Чувствуя себя разбитым после ужасной ночи, я разнообразия ради вместо молока выпил немного травяного отвара; его принес мне слуга, потому что я даже не поднялся с постели. Записная книжка раздражала меня, и я предпочел написать на отрывном листке: "Сегодня вечером купить бутылку воды "Эвиан"" -- затем пришпилил листок к стене.
"Уж лучше остаться дома и выпить этой воды, чем отправиться на ужин к Анжель; Юбер там будет наверняка; возможно, что я им помешаю; зато я приду сразу же после, чтобы поглядеть, не помешал ли им".
Я взял перо и написал:
"Дорогой друг; у меня мигрень; я не приду на ужин; к тому же будет Юбер, и я не хочу вам мешать; но я загляну попозже, в течение вечера. Мне приснился кошмар, о котором вам любопытно будет узнать".
Я запечатал письмо; взял новый листок и не спеша написал:
На берегах озер Титир собирает полезные травы. Он находит бурачник, целебную алтею и горчайшие васильки. Он возвращается с целым букетом лекарственных трав. Зная целебную силу растений, он ищет, кому помочь. Вокруг озер ни души. Жаль, думает он. Тогда он отправляется на соляные копи, где есть лихорадка и рабочие. Он идет к ним, говорит с ними, увещевает их и доказывает им, что они больны; но один заявляет, что он не болен; другой, которому Титир дает целебную траву, высаживает ее в горшок и наблюдает, как она растет; наконец, у третьего действительно лихорадка, он сам это хорошо знает, но считает, что она полезна его здоровью.

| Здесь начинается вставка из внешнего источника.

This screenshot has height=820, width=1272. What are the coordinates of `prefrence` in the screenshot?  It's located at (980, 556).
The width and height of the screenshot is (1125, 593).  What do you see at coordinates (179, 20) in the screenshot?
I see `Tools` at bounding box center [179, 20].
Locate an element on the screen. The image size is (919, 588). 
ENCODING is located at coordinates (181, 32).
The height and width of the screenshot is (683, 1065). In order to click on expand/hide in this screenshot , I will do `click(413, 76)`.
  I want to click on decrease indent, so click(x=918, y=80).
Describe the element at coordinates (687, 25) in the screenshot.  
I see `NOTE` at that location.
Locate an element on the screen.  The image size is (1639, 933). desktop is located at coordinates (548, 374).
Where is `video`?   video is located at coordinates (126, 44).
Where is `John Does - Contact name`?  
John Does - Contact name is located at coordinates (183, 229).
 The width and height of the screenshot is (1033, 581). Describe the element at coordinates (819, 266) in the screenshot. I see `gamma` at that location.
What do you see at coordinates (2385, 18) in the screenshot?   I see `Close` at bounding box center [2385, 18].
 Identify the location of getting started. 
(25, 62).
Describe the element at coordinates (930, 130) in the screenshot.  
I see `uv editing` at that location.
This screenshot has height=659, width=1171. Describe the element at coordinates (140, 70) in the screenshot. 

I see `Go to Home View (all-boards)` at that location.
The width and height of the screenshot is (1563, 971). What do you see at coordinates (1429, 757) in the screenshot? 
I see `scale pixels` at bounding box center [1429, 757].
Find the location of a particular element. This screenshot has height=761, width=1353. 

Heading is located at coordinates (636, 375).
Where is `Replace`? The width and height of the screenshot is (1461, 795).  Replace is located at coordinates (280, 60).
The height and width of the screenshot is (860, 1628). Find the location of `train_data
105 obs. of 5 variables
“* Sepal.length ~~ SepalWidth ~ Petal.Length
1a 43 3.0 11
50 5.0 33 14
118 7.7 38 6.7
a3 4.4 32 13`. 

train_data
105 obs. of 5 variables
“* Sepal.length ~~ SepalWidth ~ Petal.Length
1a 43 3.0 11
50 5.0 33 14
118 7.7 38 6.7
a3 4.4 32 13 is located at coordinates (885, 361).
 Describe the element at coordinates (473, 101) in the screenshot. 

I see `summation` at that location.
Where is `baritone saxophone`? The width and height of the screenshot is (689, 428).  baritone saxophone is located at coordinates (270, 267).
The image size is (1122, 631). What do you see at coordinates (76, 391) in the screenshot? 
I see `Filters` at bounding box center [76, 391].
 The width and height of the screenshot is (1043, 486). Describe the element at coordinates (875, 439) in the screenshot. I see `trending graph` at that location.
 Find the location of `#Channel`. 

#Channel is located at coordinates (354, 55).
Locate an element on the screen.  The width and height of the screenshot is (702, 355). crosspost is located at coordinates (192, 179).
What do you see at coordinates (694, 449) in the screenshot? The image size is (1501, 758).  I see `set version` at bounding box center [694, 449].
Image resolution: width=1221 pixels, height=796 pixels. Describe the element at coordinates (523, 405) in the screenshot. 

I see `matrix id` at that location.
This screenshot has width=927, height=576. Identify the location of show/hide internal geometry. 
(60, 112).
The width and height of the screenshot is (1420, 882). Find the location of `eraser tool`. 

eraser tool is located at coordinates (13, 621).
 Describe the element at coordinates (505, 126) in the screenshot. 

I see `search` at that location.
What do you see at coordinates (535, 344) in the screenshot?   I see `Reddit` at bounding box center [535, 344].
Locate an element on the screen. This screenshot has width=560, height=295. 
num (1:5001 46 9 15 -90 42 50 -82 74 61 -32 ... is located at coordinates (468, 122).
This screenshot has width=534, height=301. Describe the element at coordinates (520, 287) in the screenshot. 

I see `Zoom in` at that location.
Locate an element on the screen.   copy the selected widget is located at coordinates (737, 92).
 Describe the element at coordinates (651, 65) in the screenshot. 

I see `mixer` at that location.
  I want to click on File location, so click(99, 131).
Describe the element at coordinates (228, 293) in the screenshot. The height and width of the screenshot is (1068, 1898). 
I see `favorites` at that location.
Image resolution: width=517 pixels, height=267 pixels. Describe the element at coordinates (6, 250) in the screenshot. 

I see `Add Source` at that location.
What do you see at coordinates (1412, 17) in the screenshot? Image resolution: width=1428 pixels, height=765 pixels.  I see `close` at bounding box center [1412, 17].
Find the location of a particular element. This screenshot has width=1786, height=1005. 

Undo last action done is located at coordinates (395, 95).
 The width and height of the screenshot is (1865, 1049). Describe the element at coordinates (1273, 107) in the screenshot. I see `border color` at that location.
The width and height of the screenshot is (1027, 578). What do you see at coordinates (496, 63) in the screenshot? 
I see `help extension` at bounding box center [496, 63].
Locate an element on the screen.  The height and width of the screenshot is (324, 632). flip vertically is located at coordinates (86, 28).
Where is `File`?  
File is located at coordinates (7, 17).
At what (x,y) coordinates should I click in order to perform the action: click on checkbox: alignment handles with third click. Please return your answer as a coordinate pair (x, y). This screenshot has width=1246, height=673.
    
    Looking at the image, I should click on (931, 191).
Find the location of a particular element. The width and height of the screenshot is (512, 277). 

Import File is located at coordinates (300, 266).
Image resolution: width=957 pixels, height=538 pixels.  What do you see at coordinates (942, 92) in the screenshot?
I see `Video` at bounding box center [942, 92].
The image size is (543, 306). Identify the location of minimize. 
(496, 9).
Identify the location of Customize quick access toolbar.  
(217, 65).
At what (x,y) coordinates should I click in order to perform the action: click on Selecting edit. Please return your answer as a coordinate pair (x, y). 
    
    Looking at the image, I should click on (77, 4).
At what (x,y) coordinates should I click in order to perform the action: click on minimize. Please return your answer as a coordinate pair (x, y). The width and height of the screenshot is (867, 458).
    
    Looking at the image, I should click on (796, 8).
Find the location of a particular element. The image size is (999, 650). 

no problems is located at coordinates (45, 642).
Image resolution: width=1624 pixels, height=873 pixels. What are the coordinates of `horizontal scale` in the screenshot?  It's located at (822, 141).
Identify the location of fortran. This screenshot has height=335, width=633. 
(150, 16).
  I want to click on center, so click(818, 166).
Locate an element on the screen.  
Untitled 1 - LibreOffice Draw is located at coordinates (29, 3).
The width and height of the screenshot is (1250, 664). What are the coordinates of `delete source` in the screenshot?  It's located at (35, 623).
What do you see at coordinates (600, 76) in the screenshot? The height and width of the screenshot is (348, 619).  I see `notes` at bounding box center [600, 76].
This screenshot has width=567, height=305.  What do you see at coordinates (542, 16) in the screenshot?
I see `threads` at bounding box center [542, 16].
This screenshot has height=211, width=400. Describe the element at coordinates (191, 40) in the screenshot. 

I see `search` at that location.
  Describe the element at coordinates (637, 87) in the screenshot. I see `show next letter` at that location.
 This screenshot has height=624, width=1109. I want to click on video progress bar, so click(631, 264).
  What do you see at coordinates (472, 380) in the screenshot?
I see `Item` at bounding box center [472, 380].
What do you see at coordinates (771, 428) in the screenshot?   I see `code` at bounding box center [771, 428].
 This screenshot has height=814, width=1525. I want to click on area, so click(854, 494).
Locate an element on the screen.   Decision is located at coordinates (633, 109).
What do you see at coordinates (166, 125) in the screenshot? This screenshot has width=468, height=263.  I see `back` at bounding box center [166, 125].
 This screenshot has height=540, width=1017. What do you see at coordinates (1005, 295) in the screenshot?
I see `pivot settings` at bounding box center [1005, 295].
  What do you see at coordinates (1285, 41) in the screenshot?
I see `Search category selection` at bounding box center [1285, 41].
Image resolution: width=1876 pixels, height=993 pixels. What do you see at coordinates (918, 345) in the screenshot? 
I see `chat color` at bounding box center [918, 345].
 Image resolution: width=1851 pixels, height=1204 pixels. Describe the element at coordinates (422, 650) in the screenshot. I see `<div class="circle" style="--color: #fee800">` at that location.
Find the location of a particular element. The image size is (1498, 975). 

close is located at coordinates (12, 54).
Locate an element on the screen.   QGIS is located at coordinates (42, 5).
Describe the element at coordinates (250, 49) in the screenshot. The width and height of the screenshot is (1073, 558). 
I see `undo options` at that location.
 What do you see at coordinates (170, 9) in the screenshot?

И так как в конце концов никто не пожелал лечиться и все цветы завяли, Титир сам схватил лихорадку, чтобы полечить хотя бы себя самого...
В десять часов звонок; это был Альсид. Он спросил:
-- Спишь! Болеешь?
Я сказал:
-- Нет. Здравствуй, друг мой. -- Но я могу встать только в одиннадцать часов. Это решение, которое я принял. Ты хотел?..
-- Попрощаться с тобой. Мне сказали, что ты отправляешься в путешествие. Надолго ли?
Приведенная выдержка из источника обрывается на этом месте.